When family-controlled industrial group Schaeffler shocked world markets by announcing it was launching a hostile takeover bid for tyre-maker Continental in 2008, few gave them much hope of pulling it off, writes Marc Smith.
Schaeffler, which was set up in 1946 when brothers Wilhelm and Georg Schaeffler started rolling bearings business INA, had a turnover of €9 billion compared with Continental's €26 billion.
How could a company nearly two thirds smaller than the firm it wanted to take over succeed?
But they did, managing to take a 75% stake in the famous tyre business in a convoluted series of share transactions.
Nevertheless, it was at a huge cost, with the family being labelled as gamblers who have speculated and lost, and saddled with €12bn debt in the process.
The complete takeover of Continental now looks a done deal.
Last week, Juergen Geissinger, the non-family chief executive of Schaeffler, told reporters that it would be ready for a merger between the two companies in late 2011.
So the Schaefflers might just have the last laugh.
"Schaeffler took over Continental at the peak of the market with money they did not have," said Joachim Schwass, professor of family business and entrepreneurship at the Swiss business school IMD.

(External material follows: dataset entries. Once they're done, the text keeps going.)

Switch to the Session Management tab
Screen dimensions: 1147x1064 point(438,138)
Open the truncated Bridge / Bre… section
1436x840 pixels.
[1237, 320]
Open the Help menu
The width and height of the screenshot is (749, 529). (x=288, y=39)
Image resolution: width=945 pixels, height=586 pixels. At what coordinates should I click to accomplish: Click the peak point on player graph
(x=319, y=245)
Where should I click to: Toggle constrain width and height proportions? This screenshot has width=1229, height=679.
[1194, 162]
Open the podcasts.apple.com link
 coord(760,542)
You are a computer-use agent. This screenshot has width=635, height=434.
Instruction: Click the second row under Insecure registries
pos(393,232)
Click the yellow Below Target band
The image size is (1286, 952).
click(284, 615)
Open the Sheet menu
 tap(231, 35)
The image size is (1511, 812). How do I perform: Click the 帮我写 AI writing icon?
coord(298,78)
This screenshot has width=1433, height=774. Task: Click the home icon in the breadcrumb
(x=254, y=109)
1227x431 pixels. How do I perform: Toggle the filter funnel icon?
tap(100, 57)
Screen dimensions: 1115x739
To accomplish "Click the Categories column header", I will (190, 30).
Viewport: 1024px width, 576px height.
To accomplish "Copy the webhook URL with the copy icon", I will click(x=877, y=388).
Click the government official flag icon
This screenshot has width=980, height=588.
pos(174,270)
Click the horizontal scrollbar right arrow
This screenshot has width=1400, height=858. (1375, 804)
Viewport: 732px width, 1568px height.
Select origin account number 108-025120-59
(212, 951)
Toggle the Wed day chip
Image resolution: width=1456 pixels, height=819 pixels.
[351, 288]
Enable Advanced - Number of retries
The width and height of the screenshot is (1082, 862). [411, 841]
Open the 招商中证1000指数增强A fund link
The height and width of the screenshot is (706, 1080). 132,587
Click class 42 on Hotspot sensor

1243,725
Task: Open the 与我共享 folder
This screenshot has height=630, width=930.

"But having survived this crisis, the amazing pick-up of the automotive industry in the first half of 2010 gives them an opportunity to trade themselves out of a big hole. They now have a chance of to being vindicated if the automobile sector continues to pick up and expand, especially in China."
Indeed, as the world's economic recovery gathers pace, Continental has seen a staggering improvement – its consolidated EBIT for H1 2010 was up 901% to €1.01 billion.
Yet the situation remains a delicate one. The family, led by Georg Schaeffler's wife Maria-Elisabeth and her son, also called Georg (pictured), have taken risks with the 75% stake it has built up in Continental.
Perhaps it was with this in mind that Schaeffler announced in June that it was reorganising its structure by consolidating its operational businesses and stake in Continental under a new management holding company that is wholly owned by the Schaeffler family.
Schwass has mixed views on the restructuring.
"My sense it that Schaeffler sees light at the end of the tunnel and is navigating to save both companies, but at worst the family may have done this to enable an easy way to divest all or parts of their interests in Continental," he said.
"For the moment the creditors seem to be playing along as it is clearly in everybody's interest to benefit from the industry upswing."